The Japanese media especially focused much on North Korea because of North
Korea’s kidnapping of Japanese citizens. In the 1970s, North Korea
began kidnapping Japanese citizens as part of their program of spying
on South Korea. North Korean spies entered Japan’s remote beaches
by boat and
kidnapped young Japanese, bringing them back to North Korea. The kidnapped
were then forced to teach North Korean spies the Japanese language, customs,
and behavior. Once trained, these spies traveled to Japan, assumed identities
of Japanese citizens, and eventually obtained Japanese passports. With
Japanese passports, the spies then traveled as “businessmen”
or “tourists” to South Korea, where they were able to engage
in espionage with greater freedom. After years of investigation and negotiations
with the Japanese government, some kidnapped Japanese citizens
were finally returned to Japan, where their stories confirmed the account.
Eventually, Japanese media outlets began to show photographs of the returned
Japanese citizens that
were taken during their captivity. One snapshot stood out in my mind;
it was a family photograph of one of the kidnapped Japanese named Kaoru
Hasuike at the beach. This one was shown on Japanese TV as a proof of
another kidnapped Japanese named Megumi Yokota who are believed to still
be
hidden by the North Korean government. She was abducted in 1977, and later
married to a kidnapped South Korean named Kim Chon Jun. They said the
couple is in the far background of the Hasuike family’s photo. The
purpose of the showing of the photo was to prove that Miss Yokota was
indeed there and married to Mr. Kim.
But I was actually struck by the picture itself and its normalcy. The
photograph certainly did not match the image of living in the forced captivity.

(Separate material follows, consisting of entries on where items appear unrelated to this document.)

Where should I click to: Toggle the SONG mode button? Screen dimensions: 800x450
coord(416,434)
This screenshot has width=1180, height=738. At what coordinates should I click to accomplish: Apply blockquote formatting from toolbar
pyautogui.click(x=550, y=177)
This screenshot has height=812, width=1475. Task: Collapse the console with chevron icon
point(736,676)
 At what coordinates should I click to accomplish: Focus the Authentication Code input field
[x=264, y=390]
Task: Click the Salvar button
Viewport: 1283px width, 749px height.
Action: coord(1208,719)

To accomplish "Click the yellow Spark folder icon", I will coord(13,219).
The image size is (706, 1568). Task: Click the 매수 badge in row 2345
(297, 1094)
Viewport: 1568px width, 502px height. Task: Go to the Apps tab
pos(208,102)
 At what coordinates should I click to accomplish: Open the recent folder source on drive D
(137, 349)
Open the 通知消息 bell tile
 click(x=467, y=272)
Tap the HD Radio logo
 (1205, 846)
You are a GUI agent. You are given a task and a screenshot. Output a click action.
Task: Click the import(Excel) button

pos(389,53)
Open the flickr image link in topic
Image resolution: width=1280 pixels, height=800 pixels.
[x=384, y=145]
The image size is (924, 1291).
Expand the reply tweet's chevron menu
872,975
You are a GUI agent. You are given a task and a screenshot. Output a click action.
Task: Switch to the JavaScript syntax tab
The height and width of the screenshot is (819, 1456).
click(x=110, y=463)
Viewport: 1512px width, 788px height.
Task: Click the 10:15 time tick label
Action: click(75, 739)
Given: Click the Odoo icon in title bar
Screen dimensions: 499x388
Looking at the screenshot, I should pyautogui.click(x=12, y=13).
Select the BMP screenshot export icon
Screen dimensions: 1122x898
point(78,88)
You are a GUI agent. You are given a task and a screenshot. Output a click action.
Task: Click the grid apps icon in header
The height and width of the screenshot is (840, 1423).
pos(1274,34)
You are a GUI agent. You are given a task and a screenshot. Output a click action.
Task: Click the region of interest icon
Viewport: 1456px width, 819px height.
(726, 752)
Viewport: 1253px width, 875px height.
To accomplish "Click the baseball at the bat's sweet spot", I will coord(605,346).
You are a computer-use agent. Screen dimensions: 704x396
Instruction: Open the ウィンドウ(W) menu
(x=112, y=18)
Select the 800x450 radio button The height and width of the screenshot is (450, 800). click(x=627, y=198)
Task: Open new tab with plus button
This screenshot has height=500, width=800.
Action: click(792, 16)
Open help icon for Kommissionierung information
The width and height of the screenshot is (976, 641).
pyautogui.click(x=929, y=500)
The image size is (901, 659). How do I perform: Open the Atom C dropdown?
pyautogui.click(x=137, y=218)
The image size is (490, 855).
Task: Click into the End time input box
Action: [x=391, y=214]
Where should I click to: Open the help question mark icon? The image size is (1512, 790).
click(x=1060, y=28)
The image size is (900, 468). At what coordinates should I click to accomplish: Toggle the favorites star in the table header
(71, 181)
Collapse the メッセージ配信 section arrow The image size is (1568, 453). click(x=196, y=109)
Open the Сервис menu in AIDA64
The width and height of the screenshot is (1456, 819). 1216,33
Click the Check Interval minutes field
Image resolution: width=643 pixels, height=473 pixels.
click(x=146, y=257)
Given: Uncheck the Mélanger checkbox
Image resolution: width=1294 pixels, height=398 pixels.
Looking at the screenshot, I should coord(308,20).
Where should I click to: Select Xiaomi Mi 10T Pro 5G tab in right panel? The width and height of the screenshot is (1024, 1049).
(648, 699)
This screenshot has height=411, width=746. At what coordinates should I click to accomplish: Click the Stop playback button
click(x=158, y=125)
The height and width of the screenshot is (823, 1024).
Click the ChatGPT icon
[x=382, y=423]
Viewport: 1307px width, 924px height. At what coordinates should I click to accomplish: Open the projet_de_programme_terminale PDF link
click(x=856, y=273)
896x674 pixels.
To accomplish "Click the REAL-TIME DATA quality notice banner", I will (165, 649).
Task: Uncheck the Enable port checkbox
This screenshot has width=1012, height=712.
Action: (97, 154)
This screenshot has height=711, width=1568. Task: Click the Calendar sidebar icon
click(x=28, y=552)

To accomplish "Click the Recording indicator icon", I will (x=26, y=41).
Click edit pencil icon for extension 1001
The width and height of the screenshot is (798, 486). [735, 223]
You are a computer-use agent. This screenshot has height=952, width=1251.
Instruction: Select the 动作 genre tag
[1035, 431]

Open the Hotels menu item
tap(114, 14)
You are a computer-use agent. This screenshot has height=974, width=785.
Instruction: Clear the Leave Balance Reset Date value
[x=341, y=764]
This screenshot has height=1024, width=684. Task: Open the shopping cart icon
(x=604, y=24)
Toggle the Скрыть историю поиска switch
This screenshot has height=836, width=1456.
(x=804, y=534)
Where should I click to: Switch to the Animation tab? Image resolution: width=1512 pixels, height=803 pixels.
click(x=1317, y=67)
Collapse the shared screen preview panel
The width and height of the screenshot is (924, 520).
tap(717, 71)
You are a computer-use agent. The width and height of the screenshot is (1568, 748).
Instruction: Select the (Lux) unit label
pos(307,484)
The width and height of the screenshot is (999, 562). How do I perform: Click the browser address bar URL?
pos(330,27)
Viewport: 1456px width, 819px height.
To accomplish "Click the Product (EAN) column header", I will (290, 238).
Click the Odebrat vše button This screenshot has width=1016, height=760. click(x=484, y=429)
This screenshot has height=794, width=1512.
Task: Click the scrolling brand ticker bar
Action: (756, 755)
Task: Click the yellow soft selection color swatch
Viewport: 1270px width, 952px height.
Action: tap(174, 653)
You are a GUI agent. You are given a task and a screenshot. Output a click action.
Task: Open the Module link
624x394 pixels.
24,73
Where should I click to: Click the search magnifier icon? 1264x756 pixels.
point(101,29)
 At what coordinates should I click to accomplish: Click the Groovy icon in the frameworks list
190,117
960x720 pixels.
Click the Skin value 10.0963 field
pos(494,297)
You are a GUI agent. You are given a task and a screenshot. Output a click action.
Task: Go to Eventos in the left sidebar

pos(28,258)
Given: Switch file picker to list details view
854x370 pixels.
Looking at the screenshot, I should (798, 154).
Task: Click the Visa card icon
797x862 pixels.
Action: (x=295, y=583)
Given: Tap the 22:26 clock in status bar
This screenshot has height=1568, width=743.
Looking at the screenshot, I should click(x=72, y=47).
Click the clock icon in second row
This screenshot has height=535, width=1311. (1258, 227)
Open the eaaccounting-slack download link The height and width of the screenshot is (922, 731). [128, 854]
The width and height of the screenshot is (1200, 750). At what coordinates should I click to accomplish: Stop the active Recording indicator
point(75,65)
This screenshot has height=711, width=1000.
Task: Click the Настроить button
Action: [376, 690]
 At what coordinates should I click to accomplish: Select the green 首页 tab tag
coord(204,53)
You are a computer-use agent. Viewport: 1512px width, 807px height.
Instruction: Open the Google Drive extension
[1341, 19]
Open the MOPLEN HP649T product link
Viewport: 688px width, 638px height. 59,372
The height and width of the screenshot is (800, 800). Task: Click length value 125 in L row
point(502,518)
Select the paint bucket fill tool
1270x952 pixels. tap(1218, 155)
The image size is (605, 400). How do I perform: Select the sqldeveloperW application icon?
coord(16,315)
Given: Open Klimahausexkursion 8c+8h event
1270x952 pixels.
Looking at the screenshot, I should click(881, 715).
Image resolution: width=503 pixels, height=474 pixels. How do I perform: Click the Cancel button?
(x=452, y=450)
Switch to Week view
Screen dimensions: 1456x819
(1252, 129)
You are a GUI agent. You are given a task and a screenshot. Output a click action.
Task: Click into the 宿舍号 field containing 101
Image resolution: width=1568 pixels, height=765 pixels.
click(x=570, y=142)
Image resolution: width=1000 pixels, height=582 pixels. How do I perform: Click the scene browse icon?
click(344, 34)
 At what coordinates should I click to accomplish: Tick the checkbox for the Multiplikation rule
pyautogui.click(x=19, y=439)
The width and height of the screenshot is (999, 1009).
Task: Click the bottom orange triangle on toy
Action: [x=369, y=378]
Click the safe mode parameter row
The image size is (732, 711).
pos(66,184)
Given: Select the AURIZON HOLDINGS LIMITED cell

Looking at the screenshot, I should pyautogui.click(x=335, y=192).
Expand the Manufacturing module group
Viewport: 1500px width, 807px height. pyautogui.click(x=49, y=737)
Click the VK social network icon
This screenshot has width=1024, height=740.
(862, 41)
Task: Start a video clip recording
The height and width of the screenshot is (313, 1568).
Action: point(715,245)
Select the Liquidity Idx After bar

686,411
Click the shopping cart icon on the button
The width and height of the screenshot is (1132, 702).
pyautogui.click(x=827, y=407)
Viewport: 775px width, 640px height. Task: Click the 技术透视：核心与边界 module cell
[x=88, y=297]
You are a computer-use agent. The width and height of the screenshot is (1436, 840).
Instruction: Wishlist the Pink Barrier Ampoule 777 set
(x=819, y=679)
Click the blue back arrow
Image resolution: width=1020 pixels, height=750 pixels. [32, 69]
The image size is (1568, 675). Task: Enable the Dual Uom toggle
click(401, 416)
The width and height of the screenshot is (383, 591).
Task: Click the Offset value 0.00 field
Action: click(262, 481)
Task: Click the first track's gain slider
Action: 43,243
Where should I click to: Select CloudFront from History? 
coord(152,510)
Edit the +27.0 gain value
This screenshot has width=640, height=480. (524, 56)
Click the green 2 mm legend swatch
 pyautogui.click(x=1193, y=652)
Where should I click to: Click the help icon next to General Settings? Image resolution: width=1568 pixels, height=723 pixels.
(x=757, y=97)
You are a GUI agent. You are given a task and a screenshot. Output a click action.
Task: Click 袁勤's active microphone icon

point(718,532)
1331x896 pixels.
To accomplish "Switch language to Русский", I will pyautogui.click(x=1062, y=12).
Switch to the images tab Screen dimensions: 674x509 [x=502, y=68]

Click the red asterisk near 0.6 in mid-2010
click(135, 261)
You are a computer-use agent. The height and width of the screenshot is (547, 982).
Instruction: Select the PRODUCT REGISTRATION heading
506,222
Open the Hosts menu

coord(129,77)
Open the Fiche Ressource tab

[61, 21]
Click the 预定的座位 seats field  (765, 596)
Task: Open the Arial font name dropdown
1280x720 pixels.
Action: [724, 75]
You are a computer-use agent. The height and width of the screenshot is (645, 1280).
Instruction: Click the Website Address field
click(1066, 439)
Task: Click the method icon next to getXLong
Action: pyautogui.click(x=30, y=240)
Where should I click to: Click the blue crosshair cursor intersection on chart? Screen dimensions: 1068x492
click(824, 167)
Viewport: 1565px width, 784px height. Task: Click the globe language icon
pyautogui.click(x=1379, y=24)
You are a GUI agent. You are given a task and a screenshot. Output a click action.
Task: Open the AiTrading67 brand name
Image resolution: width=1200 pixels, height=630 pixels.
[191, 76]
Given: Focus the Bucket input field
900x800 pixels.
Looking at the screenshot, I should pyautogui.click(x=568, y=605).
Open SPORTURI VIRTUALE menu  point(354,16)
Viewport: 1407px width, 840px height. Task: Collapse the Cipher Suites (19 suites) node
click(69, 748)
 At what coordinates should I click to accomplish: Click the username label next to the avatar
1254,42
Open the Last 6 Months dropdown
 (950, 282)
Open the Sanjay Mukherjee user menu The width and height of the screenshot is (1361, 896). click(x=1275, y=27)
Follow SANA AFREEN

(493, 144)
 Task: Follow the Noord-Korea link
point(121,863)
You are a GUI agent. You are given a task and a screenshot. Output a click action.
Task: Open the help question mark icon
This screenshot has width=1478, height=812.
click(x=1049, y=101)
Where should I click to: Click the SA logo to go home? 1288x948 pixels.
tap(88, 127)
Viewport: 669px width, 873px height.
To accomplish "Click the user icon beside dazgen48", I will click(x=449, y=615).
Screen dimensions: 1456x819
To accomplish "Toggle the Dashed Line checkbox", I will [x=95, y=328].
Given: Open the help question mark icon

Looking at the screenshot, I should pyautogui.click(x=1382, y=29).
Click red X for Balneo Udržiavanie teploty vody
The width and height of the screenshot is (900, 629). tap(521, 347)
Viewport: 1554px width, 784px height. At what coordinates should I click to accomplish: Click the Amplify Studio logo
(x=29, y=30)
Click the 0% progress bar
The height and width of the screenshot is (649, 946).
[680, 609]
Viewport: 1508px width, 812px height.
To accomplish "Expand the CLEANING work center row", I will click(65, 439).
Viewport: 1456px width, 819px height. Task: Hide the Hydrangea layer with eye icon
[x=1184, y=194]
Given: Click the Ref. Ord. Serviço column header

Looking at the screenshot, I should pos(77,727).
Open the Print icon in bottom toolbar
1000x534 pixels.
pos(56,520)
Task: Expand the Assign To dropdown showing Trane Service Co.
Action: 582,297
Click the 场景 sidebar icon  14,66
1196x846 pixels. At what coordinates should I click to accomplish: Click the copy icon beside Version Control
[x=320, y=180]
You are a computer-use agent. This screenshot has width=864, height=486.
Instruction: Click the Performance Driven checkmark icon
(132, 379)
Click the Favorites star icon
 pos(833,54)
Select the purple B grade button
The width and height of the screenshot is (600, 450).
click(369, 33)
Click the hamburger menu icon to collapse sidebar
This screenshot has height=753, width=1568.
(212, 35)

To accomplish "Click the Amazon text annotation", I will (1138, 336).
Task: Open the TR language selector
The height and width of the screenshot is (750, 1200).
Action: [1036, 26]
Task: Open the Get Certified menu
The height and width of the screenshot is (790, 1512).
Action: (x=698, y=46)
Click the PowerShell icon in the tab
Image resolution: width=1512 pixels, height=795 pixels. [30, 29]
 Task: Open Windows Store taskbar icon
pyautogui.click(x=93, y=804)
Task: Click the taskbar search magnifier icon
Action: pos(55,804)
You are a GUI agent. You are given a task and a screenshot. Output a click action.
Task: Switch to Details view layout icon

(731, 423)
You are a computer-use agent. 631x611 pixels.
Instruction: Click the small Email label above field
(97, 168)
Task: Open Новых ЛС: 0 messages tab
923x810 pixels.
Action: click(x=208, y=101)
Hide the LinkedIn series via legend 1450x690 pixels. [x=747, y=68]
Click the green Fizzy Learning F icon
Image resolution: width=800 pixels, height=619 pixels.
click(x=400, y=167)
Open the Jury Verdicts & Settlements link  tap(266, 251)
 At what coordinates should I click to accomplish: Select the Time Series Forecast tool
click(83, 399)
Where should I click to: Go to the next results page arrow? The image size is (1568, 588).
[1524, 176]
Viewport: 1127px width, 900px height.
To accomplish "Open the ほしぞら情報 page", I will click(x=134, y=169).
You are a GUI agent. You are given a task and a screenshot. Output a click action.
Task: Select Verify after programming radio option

It looked just like any other picture of a summer beach outing anywhere
in the world and it told a very different story of suffering, malnutrition,
and
ignorance I was hearing about North Korea all this time. In this picture,
their facial expressions, behavior, and landscape all looked very normal.
After looking at these photographs, I thought that these images and stories
do not match altogether and I felt uncomfortable and unsettled about our
views and perceptions of North Korea. I was puzzled and intrigued, and
I wanted to take a personal journey and see the country and the lives
of the North Korean people with my own eyes.